PAA ainda só fechou 250 contratos
Em vigor há cerca de 2 anos, o Programa de Arrendamento Acessível ainda não teve a adesão que o Governo gostaria (e que o mercado precisa), com a criação de apenas cerca de 250 contratos. Marina Gonçalves considera que «o nosso maior desafio é que o programa chegue a mais gente. Temos de ser os dois garantes de que o programa tenha sucesso».
Ricardo Sousa, CEO da Century 21, lembrou durante a sua intervenção de que «no início deste programa, analisámos uma série de transações-exemplo onde os proprietários teriam claros benefícios. Há grande procura, mas há ainda grande desconhecimento sobre o programa, temos sensibilizado os nossos agentes para isso. É necessária maior educação do nosso mercado neste sentido».
Investidores interessados pedem alguns ajustes
Este mercado de arrendamento acessível e para o mercado português está a captar novas atenções dos investidores, e há uma nova esperança de aumento de escala no horizonte.
Ricardo Guimarães, diretor da Ci, explica que «neste momento existe uma nova indústria de promoção e investimento muito capaz e importante para este mercado, com menos impacto na dívida pública, e vale a pena ponderar o que aproxima a política pública e essa capacidade de investimento».
Miguel Santana, Administrador da Fidelidade Property, considera que «este setor é essencial ao bem-estar de todos nós», e confirma que as seguradoras estão interessadas neste negócio de «rendimentos longos e estabilizados. A Fidelidade mantém todo o interesse neste tipo de operações e está completamente disponível».

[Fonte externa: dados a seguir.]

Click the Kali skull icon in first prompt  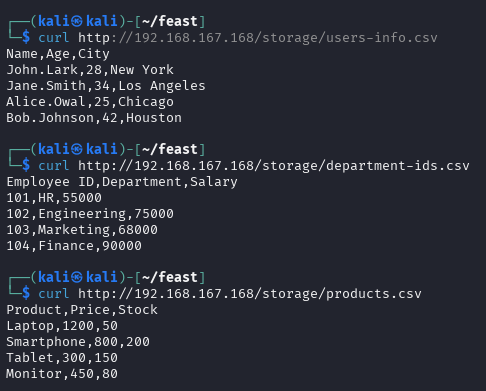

Fernando Vasco Costa, Managing Director da Nexity em Portugal, acredita que «com colaboração de todos, podemos promover mais habitação privada e acessível com o que já foi feito e com alguns pequenos ajustes que podem tornar isso possível». A empresa está «empenhada em criar habitação acessível para todos» e tem analisado o Programa de Arrendamento Acessível. Mas considera que também faz falta «criar novos edifícios, construídos de raiz», e não só focar no edificado existente. Por outro lado, lembra que «as famílias portuguesas têm alguns dos rendimentos mais baixos da europa, e as yields são das mais altas da Europa. Só baixando o risco conseguimos melhorar a situação e atrair mais investidores. Há muitos investidores internacionais interessados, mas é preciso criar mais condições para que isso seja mais atrativo, nomeadamente através de uma política de definição de rendas ou alguns benefícios».
Gonçalo Cadete, Managing Partner da Solyd, testemunhou que a promotora «tem tentado diminuir os custos, através de maior escala por exemplo, e fizemos parte do caminho, mas é aqui que há possibilidades de ponto de contacto» com o Governo. Completa que «para nós promotores, quanto mais barato conseguirmos produzir e vender, maior será o nosso mercado».

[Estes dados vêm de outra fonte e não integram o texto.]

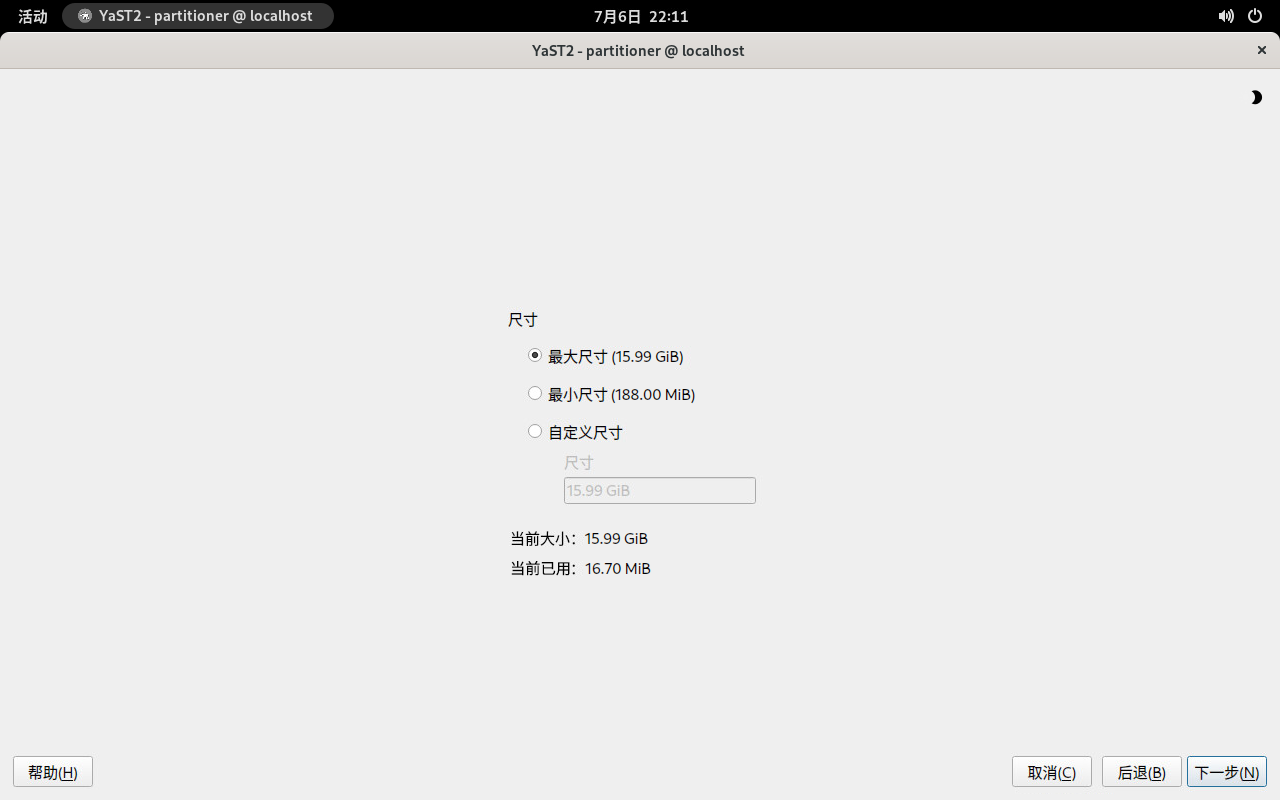Toggle dark mode with the moon icon
The width and height of the screenshot is (1280, 800).
[x=1256, y=97]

João Sousa, CEO do JPS Group, destacou na sua intervenção que «há privados a promover habitação neste segmento mas não conseguem aumentar a oferta», pois fatores como a pressão da mão-de-obra, o custo dos materiais, a fiscalidade refletem-se no preço. «O Estado tem de olhar para isso também», destacando a falta de mão-de obra, o IVA a 23% na construção ou o tempo dos licenciamentos como os principais obstáculos à criação de mais oferta.